Coasting Along the South of Italy
There are road trips and then there is THE road trip. You know, the one that sets the standard for subsequent others. This was one of them.
Flying into Rome from Bangkok’s Suvarnabhumi airport, our trip started upon renting a car and taking the 3hr drive down south to Sorrento. A big vibrant city especially in the summer, Sorrento was our base camp for visiting other cities along the coast. Our hotel was just off Sorrento’s bustling main square (Piazza Tasso, Via S. Francesco) full of vendors trying to sell their real Italian, handmade leather goods, brightly-painted ceramics and linen-wear that probably all came from the same factory. Various churches could be found along each path where coffee societies were held behind stone walls painted into scenes fit for Botticelli’s beautiful women. A five-minute walk would have taken us down the Marina Grande and to Sorrento’s fine-grained, black sands that were carried all the way by the ocean’s tide from the nearby volcano, Vesuvius.
As the sun set, the locals had recommended a cheap local eatery down in the bay, Trattoria da Emilia, which had been opened since 1947.
Here was where proper spaghetti vongole was made, with a thick slather of olive oil, its creaminess cut by a hint of marinara sauce and a generous amount of clams to be slurped down with a little amount of sauce in its shell.
Fried, fresh, thinly-breaded anchovies eaten whole with a squeeze of Amalfi lemon were also a local delicacy.
A 15-minute drive from Sorrento brought us to Massa Lubrense and to Nerano. We happened to stumble upon a one-Michelin star restaurant, the dining room at Taverna del Capitano, where we had a taste of Spaghetti Nerano, a dish originating from that region as the name suggests. Made with only zucchini, basil and four different Italian cheeses too hard to pronounce (namely, Provolona, Caciocavallo, Caciotta, Fiaschella), chef Alfonso Caputo’s Spaghetti di Nerano was rich and flavourful without any addition of cream, as he insists that putting cream into any pasta and calling it Italian is a crime. After a dip in Nerano’s sun-sparkled, pebbled beach, it was time to return to Sorrento.
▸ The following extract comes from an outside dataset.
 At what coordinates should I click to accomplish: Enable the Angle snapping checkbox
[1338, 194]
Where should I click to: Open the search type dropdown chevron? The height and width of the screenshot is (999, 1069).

Capri, which was about a 15–20 minute boat ride away from Sorrento, was our next destination. A popular spot for the rich and famous, the small, slightly overpriced city also possessed its own wonders and a must-do activity was taking a one-man ski lift up to the top of the mountain to have a cold espresso freddo. Walking the city’s street of white bricks, you’ll find many beautiful jewellery stores that combine one of Capri’s local products, polished red coral, with silver. A few minutes drive from Sorrento lies Positano; another colourful town covered with pastel buildings that line the side of the mountain.
One of Positano’s hidden gems was a restaurant which brought everything on their menu for the night to every table, where the only exchanges between waiting staff and customers were to determine the choice of wine and whether water naturale or con gas were preferred.
La Tagliata served 10 or so dishes of appetisers, around five plates of pasta and a mixture of surf and turf for the main course before finishing with four or five pieces of pastries for dessert. On. Every. Table.
Our next stop along the coast towards Amalfi was a little town called Praiano. Very small in size, there was little to do there however one big attraction was a lavish, nightclub in a cave called Africana which saw the likes of many celebrities worldwide. Moving our base to Praiano allowed less time to drive to Amalfi and Ravello, a town famous for producing and distributing wine from the Costa d’Amalfi Ravello. Rich in culture, the south of Italy has its own wine regions and it was only fair that we blend in with the locals and taste the southern big names such as the Taurasi. For wine enthusiasts out there, there are plenty of affordable Agriturismos where you can sleep in a vineyard and engage in wine tasting activities.
Check out this website for some guidelines to staying at an Agriturismo !
Our trip concludes down in Amalfi, famous for its growing and distributing of bright yellow Amalfi lemons as big as your hand. Not so sour, these lemons are used in Michelin star-restaurants all over the globe.
Needless to say, their local products include anything and everything made out of these lemons such as bath soap, limoncello, candied lemons, lemon in drinks, but the highlight has got to be pasta with lemon zest. A dish so simple, it combined al dente pasta (usually scialatelli) cooked with a sprinkle of salt and added Italian cheeses, aromatic olive oil and lemon juice and zest to make a sweet and sour delicacy. Covering seven cities in five days with a minivan along Italy’s southern coast isn’t as hard as you’d think and it definitely is an experience, especially just to taste the food from the region, not to mention the breathtaking view through the car windows as you drive along the coast’s winding roads built into the edge of the rocks.